Keine Hilfe ohne Berechnung
Zu »Entwicklungsziele werden nachhaltig«, 4.8., S. 1
Die westliche politische Klasse und ihre Stichwortgeber versuchen im Augenblick im Rahmen ihrer neoliberalen und sozialdarwinistischen Umverteilungsoffensive in immer neuen Anläufen den Lebensstandard der abhängig Beschäftigten bei uns so weit zu drücken, dass unsere Exportwirtschaft weiterhin mit den Billiglohnländern konkurrieren kann. Da wäre es doch sehr erstaunlich, wenn sie nun gerade im globalen Süden Wohltaten verteilen wollten, die viel Geld kosten würden, das die Gewinne bei uns auf der gewünschten Höhe hält.
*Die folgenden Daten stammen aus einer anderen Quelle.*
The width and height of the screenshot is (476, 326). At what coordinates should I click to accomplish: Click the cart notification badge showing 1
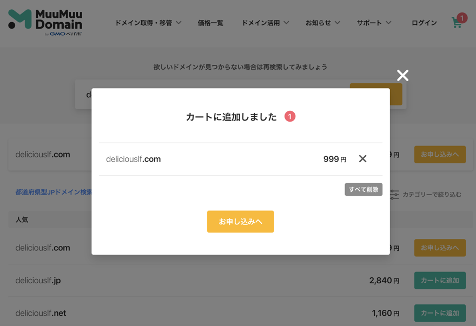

Wenn die »Republik des Eigentums« (Hardt/Negri) schon keine Skrupel hat, ihr eigenes Humankapital – wie in Griechenland und anderen südlichen europäischen Ländern – ins Elend zu stürzen, dann dürfte es bei den Menschen in den »unterentwickelten« Regionen der Erde kaum ein Problem sein, sie in ihrem Elend zu belassen. Dabei besteht die eigentliche Aufgabe der dritten Welt aus der Sicht des Westens heute vor allem darin – wie wir es seit den neuartigen »Freihandelsverträgen« wissen – in ihren Ländern profitable und risikofreie Bedingungen für die Investoren zu schaffen, die mit ihrem überschüssigen Geld doch etwas »Sinnvolles« anfangen müssen. Und das wiederum legt den Gedanken nahe, dass es bei den Wohltaten des Westens kaum um »Hilfe zur Selbsthilfe« gehen wird, wie es einmal hieß und wie es eigentlich das Ziel einer Entwicklungshilfe sein müsste, die den globalen Süden von den Almosen der reichen Industrieländer unabhängig macht, indem sie ihm zur Wiedergutmachung wirtschaftlich auf die eigenen Beine hilft.